Data drawn from a collection
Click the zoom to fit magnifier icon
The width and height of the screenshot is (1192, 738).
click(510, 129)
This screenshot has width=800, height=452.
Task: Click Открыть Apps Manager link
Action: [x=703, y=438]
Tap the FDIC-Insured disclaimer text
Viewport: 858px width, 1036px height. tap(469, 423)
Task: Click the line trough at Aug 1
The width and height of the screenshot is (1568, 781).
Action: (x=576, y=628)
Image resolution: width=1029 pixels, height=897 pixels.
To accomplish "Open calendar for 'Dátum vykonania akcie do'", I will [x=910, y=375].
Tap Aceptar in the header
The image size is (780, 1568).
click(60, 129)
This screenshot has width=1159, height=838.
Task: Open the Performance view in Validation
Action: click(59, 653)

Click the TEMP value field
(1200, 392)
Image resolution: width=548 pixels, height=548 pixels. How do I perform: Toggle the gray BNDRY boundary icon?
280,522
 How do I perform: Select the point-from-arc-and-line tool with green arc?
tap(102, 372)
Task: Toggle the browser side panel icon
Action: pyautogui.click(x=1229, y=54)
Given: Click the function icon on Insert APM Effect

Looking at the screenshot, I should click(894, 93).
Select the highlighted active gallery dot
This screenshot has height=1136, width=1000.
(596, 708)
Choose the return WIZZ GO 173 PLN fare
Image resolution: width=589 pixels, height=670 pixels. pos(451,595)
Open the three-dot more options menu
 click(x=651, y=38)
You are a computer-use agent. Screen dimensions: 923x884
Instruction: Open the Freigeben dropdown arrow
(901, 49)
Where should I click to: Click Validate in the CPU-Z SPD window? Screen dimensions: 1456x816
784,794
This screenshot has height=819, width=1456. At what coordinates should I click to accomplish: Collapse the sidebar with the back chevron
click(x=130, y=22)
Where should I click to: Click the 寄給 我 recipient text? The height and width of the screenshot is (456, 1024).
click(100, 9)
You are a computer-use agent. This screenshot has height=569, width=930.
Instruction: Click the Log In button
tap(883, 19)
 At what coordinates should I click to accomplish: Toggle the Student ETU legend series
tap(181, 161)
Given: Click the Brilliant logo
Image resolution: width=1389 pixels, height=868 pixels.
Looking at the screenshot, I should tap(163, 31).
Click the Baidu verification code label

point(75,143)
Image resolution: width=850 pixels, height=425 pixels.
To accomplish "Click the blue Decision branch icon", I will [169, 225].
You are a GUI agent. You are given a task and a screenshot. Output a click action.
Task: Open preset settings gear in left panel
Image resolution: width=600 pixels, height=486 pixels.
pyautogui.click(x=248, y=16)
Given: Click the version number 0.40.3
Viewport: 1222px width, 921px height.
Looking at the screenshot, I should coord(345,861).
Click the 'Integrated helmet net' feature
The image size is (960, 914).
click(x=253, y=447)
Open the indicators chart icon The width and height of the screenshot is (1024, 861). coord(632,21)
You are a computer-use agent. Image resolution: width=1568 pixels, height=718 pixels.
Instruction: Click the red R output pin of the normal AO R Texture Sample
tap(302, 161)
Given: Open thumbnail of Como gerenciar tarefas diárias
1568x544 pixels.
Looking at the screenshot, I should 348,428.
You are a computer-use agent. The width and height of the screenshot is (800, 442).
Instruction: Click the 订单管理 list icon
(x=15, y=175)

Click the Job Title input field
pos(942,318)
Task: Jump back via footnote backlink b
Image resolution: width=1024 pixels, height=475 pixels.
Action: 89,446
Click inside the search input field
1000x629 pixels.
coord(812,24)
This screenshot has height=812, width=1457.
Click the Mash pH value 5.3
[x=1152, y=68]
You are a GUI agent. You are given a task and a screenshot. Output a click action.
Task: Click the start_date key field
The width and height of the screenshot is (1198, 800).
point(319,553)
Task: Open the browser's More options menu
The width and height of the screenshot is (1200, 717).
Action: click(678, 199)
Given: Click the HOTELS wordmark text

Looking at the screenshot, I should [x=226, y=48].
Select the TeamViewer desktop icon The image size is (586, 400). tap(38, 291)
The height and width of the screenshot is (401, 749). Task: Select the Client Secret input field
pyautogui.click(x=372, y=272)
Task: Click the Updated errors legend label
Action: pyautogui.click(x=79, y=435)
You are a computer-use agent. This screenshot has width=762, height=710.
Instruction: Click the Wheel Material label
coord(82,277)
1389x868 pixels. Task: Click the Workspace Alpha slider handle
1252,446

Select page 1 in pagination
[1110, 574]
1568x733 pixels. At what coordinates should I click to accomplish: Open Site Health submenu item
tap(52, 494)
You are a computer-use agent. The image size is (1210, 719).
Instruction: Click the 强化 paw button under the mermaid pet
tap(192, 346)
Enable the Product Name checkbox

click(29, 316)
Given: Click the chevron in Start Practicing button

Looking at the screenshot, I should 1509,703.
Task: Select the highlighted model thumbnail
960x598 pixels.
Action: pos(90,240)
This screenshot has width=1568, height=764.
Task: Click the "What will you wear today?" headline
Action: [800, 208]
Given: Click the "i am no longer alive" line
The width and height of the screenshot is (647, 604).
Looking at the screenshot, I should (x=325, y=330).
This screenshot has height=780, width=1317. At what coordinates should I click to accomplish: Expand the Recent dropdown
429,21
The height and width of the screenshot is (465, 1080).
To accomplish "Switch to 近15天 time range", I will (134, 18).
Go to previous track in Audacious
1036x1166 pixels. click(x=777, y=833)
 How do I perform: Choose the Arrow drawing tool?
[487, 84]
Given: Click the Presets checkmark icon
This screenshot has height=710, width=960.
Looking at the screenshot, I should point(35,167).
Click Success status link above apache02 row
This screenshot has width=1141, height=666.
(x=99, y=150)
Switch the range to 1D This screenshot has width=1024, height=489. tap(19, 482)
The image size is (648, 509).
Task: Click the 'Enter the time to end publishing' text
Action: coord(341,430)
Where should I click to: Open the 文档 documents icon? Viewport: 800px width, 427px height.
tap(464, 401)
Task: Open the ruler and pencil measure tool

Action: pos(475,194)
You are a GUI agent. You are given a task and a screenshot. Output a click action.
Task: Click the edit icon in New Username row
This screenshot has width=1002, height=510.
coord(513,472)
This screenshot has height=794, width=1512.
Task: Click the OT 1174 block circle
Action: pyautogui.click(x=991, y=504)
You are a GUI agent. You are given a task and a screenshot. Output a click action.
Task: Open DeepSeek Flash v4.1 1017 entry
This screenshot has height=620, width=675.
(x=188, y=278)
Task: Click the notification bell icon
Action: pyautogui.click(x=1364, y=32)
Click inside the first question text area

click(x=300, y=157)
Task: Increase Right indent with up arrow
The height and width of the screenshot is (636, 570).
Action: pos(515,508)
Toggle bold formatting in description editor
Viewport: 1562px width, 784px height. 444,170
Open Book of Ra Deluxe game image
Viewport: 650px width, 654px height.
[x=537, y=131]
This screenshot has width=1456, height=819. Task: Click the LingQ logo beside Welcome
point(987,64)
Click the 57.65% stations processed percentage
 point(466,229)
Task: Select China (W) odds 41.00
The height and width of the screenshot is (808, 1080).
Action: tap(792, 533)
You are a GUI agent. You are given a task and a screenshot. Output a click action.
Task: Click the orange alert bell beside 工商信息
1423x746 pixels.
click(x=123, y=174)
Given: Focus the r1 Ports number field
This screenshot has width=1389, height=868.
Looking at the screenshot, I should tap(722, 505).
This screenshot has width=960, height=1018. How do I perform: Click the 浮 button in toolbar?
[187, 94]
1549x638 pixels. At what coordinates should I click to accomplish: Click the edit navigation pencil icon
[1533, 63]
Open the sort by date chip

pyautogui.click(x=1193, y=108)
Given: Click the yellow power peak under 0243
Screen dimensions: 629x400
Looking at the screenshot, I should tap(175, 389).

**TASK REQUIREMENTS**
Rewrite the listing with each "How do I perform" swapped for "How can I carry out", leaving every other part as it is.

**WRITTEN SOLUTION**
Click the zoom to fit magnifier icon
The width and height of the screenshot is (1192, 738).
click(510, 129)
This screenshot has width=800, height=452.
Task: Click Открыть Apps Manager link
Action: [x=703, y=438]
Tap the FDIC-Insured disclaimer text
Viewport: 858px width, 1036px height. tap(469, 423)
Task: Click the line trough at Aug 1
The width and height of the screenshot is (1568, 781).
Action: (x=576, y=628)
Image resolution: width=1029 pixels, height=897 pixels.
To accomplish "Open calendar for 'Dátum vykonania akcie do'", I will [x=910, y=375].
Tap Aceptar in the header
The image size is (780, 1568).
click(60, 129)
This screenshot has width=1159, height=838.
Task: Open the Performance view in Validation
Action: click(59, 653)

Click the TEMP value field
(1200, 392)
Image resolution: width=548 pixels, height=548 pixels. How can I carry out: Toggle the gray BNDRY boundary icon?
280,522
 How can I carry out: Select the point-from-arc-and-line tool with green arc?
tap(102, 372)
Task: Toggle the browser side panel icon
Action: pyautogui.click(x=1229, y=54)
Given: Click the function icon on Insert APM Effect

Looking at the screenshot, I should click(894, 93).
Select the highlighted active gallery dot
This screenshot has height=1136, width=1000.
(596, 708)
Choose the return WIZZ GO 173 PLN fare
Image resolution: width=589 pixels, height=670 pixels. pos(451,595)
Open the three-dot more options menu
 click(x=651, y=38)
You are a computer-use agent. Screen dimensions: 923x884
Instruction: Open the Freigeben dropdown arrow
(901, 49)
Where should I click to: Click Validate in the CPU-Z SPD window? Screen dimensions: 1456x816
784,794
This screenshot has height=819, width=1456. At what coordinates should I click to accomplish: Collapse the sidebar with the back chevron
click(x=130, y=22)
Where should I click to: Click the 寄給 我 recipient text? The height and width of the screenshot is (456, 1024).
click(100, 9)
You are a computer-use agent. This screenshot has height=569, width=930.
Instruction: Click the Log In button
tap(883, 19)
 At what coordinates should I click to accomplish: Toggle the Student ETU legend series
tap(181, 161)
Given: Click the Brilliant logo
Image resolution: width=1389 pixels, height=868 pixels.
Looking at the screenshot, I should tap(163, 31).
Click the Baidu verification code label

point(75,143)
Image resolution: width=850 pixels, height=425 pixels.
To accomplish "Click the blue Decision branch icon", I will [169, 225].
You are a GUI agent. You are given a task and a screenshot. Output a click action.
Task: Open preset settings gear in left panel
Image resolution: width=600 pixels, height=486 pixels.
pyautogui.click(x=248, y=16)
Given: Click the version number 0.40.3
Viewport: 1222px width, 921px height.
Looking at the screenshot, I should coord(345,861).
Click the 'Integrated helmet net' feature
The image size is (960, 914).
click(x=253, y=447)
Open the indicators chart icon The width and height of the screenshot is (1024, 861). coord(632,21)
You are a computer-use agent. Image resolution: width=1568 pixels, height=718 pixels.
Instruction: Click the red R output pin of the normal AO R Texture Sample
tap(302, 161)
Given: Open thumbnail of Como gerenciar tarefas diárias
1568x544 pixels.
Looking at the screenshot, I should 348,428.
You are a computer-use agent. The width and height of the screenshot is (800, 442).
Instruction: Click the 订单管理 list icon
(x=15, y=175)

Click the Job Title input field
pos(942,318)
Task: Jump back via footnote backlink b
Image resolution: width=1024 pixels, height=475 pixels.
Action: 89,446
Click inside the search input field
1000x629 pixels.
coord(812,24)
This screenshot has height=812, width=1457.
Click the Mash pH value 5.3
[x=1152, y=68]
You are a GUI agent. You are given a task and a screenshot. Output a click action.
Task: Click the start_date key field
The width and height of the screenshot is (1198, 800).
point(319,553)
Task: Open the browser's More options menu
The width and height of the screenshot is (1200, 717).
Action: click(678, 199)
Given: Click the HOTELS wordmark text

Looking at the screenshot, I should [x=226, y=48].
Select the TeamViewer desktop icon The image size is (586, 400). tap(38, 291)
The height and width of the screenshot is (401, 749). Task: Select the Client Secret input field
pyautogui.click(x=372, y=272)
Task: Click the Updated errors legend label
Action: pyautogui.click(x=79, y=435)
You are a computer-use agent. This screenshot has width=762, height=710.
Instruction: Click the Wheel Material label
coord(82,277)
1389x868 pixels. Task: Click the Workspace Alpha slider handle
1252,446

Select page 1 in pagination
[1110, 574]
1568x733 pixels. At what coordinates should I click to accomplish: Open Site Health submenu item
tap(52, 494)
You are a computer-use agent. The image size is (1210, 719).
Instruction: Click the 强化 paw button under the mermaid pet
tap(192, 346)
Enable the Product Name checkbox

click(29, 316)
Given: Click the chevron in Start Practicing button

Looking at the screenshot, I should 1509,703.
Task: Select the highlighted model thumbnail
960x598 pixels.
Action: pos(90,240)
This screenshot has width=1568, height=764.
Task: Click the "What will you wear today?" headline
Action: [800, 208]
Given: Click the "i am no longer alive" line
The width and height of the screenshot is (647, 604).
Looking at the screenshot, I should (x=325, y=330).
This screenshot has height=780, width=1317. At what coordinates should I click to accomplish: Expand the Recent dropdown
429,21
The height and width of the screenshot is (465, 1080).
To accomplish "Switch to 近15天 time range", I will (134, 18).
Go to previous track in Audacious
1036x1166 pixels. click(x=777, y=833)
 How can I carry out: Choose the Arrow drawing tool?
[487, 84]
Given: Click the Presets checkmark icon
This screenshot has height=710, width=960.
Looking at the screenshot, I should point(35,167).
Click Success status link above apache02 row
This screenshot has width=1141, height=666.
(x=99, y=150)
Switch the range to 1D This screenshot has width=1024, height=489. tap(19, 482)
The image size is (648, 509).
Task: Click the 'Enter the time to end publishing' text
Action: coord(341,430)
Where should I click to: Open the 文档 documents icon? Viewport: 800px width, 427px height.
tap(464, 401)
Task: Open the ruler and pencil measure tool

Action: pos(475,194)
You are a GUI agent. You are given a task and a screenshot. Output a click action.
Task: Click the edit icon in New Username row
This screenshot has width=1002, height=510.
coord(513,472)
This screenshot has height=794, width=1512.
Task: Click the OT 1174 block circle
Action: pyautogui.click(x=991, y=504)
You are a GUI agent. You are given a task and a screenshot. Output a click action.
Task: Open DeepSeek Flash v4.1 1017 entry
This screenshot has height=620, width=675.
(x=188, y=278)
Task: Click the notification bell icon
Action: pyautogui.click(x=1364, y=32)
Click inside the first question text area

click(x=300, y=157)
Task: Increase Right indent with up arrow
The height and width of the screenshot is (636, 570).
Action: pos(515,508)
Toggle bold formatting in description editor
Viewport: 1562px width, 784px height. 444,170
Open Book of Ra Deluxe game image
Viewport: 650px width, 654px height.
[x=537, y=131]
This screenshot has width=1456, height=819. Task: Click the LingQ logo beside Welcome
point(987,64)
Click the 57.65% stations processed percentage
 point(466,229)
Task: Select China (W) odds 41.00
The height and width of the screenshot is (808, 1080).
Action: tap(792, 533)
You are a GUI agent. You are given a task and a screenshot. Output a click action.
Task: Click the orange alert bell beside 工商信息
1423x746 pixels.
click(x=123, y=174)
Given: Focus the r1 Ports number field
This screenshot has width=1389, height=868.
Looking at the screenshot, I should tap(722, 505).
This screenshot has width=960, height=1018. How can I carry out: Click the 浮 button in toolbar?
[187, 94]
1549x638 pixels. At what coordinates should I click to accomplish: Click the edit navigation pencil icon
[1533, 63]
Open the sort by date chip

pyautogui.click(x=1193, y=108)
Given: Click the yellow power peak under 0243
Screen dimensions: 629x400
Looking at the screenshot, I should tap(175, 389).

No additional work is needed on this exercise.